Q. We are having a problem at our condominium, but I'm not sure whether board members — I'm kind of new at the post — should be taking action, or if there is even any action we can take. What can be done when the president of the condo board verbally harasses the building's superintendent? We don't want to lose this employee, especially in today's environment.

 —Empathetic Owner

A. “It goes without saying that a condominium board member should not verbally harass anybody,” says Gary M. Daddario, partner at Marcus, Errico, Emmer & Brooks, PC in Merrimack, New Hampshire. “The problem can be both further complicated and potentially more harmful to the association when the board member is verbally harassing someone who works for the association. Accordingly, this is a situation that should be addressed both swiftly and firmly by the remaining board members.  

“Every set of condominium documents sets forth the requirement for a board action (typically a majority vote). Thus, board members simply should not be acting unilaterally, regardless of what they are doing. So, in the short-term, the rest of the board should meet and inform the problem board member that they must no longer communicate with the building superintendent one-on-one. Instead, depending on the communication needed, it should be provided by way of a memo approved by the board or through discussion involving a meeting between the board and the superintendent.

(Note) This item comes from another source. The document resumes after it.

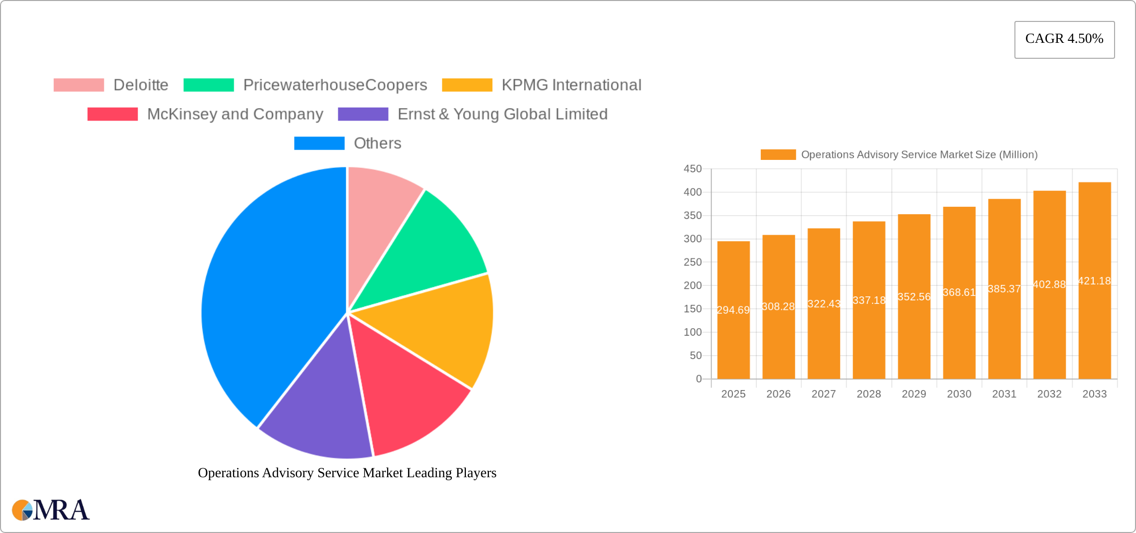Toggle the Deloitte legend entry
Viewport: 1136px width, 533px height.
pyautogui.click(x=111, y=85)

 “Next, in the longer term, the problem board member needs to conform to some standards of professionalism. When needed, boards sometimes put together and formally adopt a ‘code of conduct’ that they agree to abide by in their dealings with each other and others when it comes to the business of the community. If the problem board member cannot be deterred from inappropriate conduct, the remaining board members should investigate the removal provision of your governing documents.  

“It is best to try to work with someone (including warning them of your intentions) prior to seeking removal. However, someone who persistently engages in unprofessional conduct poses a risk to the community, and the remaining board members should resolve the matter, one way or another, before the community is harmed.”